Heilung durch Maßhalten
Woran leiden Sie derzeit am meisten? Vielleicht an den Folgen der Pandemie, oder an den Sorgen um das Klima, oder um den Weltfrieden? Unheilvolle Situationen wollen geheilt werden. Meistens müssen wir hierfür einen Gang runterschalten und etwas reduzieren. Bei der Pandemie sind es die Kontakte und die körperliche Nähe, um das Infektionsrisiko zu vermindern.
Wegen des Ukrainekrieges müssen wir jetzt unseren Energiekonsum reduzieren, bewusster schauen, was nötig ist und was nicht. Das kommt auch dem Klima zugute, und man könnte sich fragen, warum die Energiesparmaßnahmen nicht auch ohne einen Krieg längst möglich waren.
Natürlich ist nicht alles mit Sich-Einschränken und Maßhalten zu heilen, aber es sind wesentliche Verhaltensbausteine, die derzeit sichtbar lebensnotwendig sind, um die Not des Lebens zu wenden.
Es ist ein bisschen wie Fasten. Kontaktfasten, Stromfasten, Gasfasten, Benzinfasten, Wasserfasten und vieles mehr. Aber nicht so, dass wir radikal fasten, sondern in Maßen, einfach von allem weniger, damit das System überleben kann, damit wir alle überleben können. In ähnlicher Weise riet auch Hildegard von Bingen, deren Gedenktag heute begangen wird, im 12. Jahrhundert den Menschen zu einem bewussten, aber nicht radikalen Verzicht beim Heilfasten und generell zu einer sinnvollen und maßvollen Lebensführung, damit Heilung geschehen kann.

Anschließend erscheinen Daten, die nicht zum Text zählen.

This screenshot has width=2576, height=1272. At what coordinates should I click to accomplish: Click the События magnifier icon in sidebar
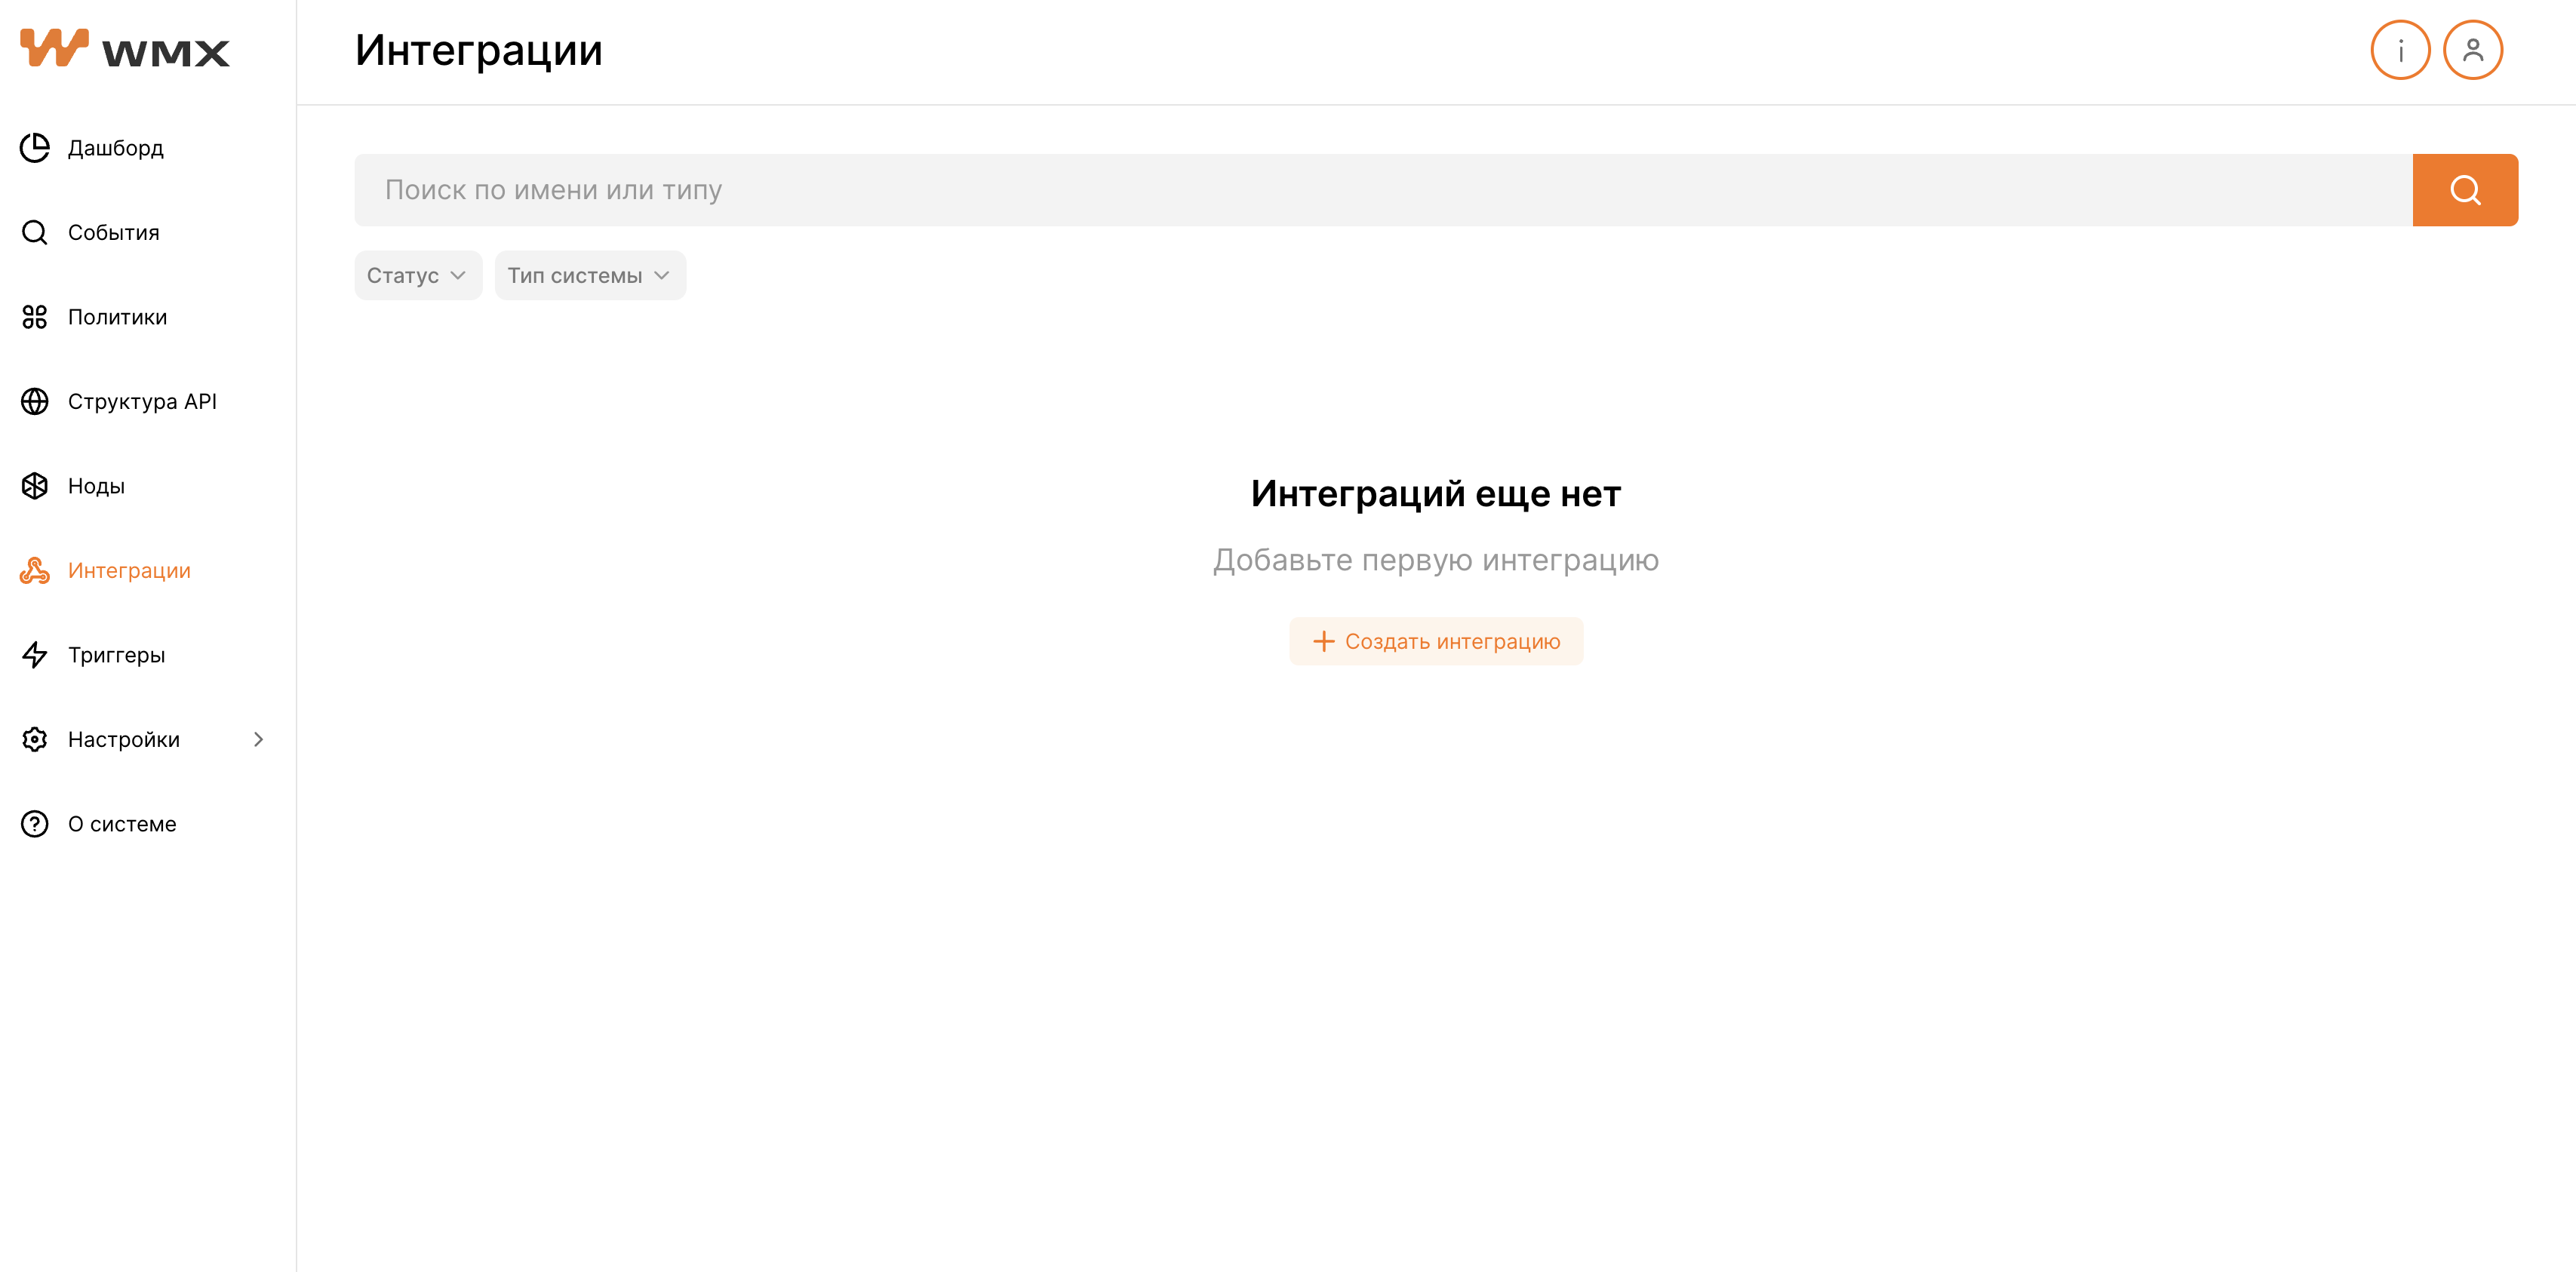(x=35, y=232)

Sie verknüpft das »Weniger« auf der Seite der Nahrungsaufnahme mit einem »Mehr« auf der Seite der »Konzentration nach Innen«. Dieses »Mehr« kann eine Wandlung meiner Sicht auf das, was wirklich wichtig ist, sein - eine Bewusstseinsschärfung, die mir hilft, im Alltag mit mir selbst, mit meinen Mitmenschen und mit dem göttlichen Urgrund von allem in besseren Einklang zu kommen. Denn der gesamte Kosmos ist nach Hildegard nur durch ein konsequent und bewusst gelebtes christliches Leben zu erhalten.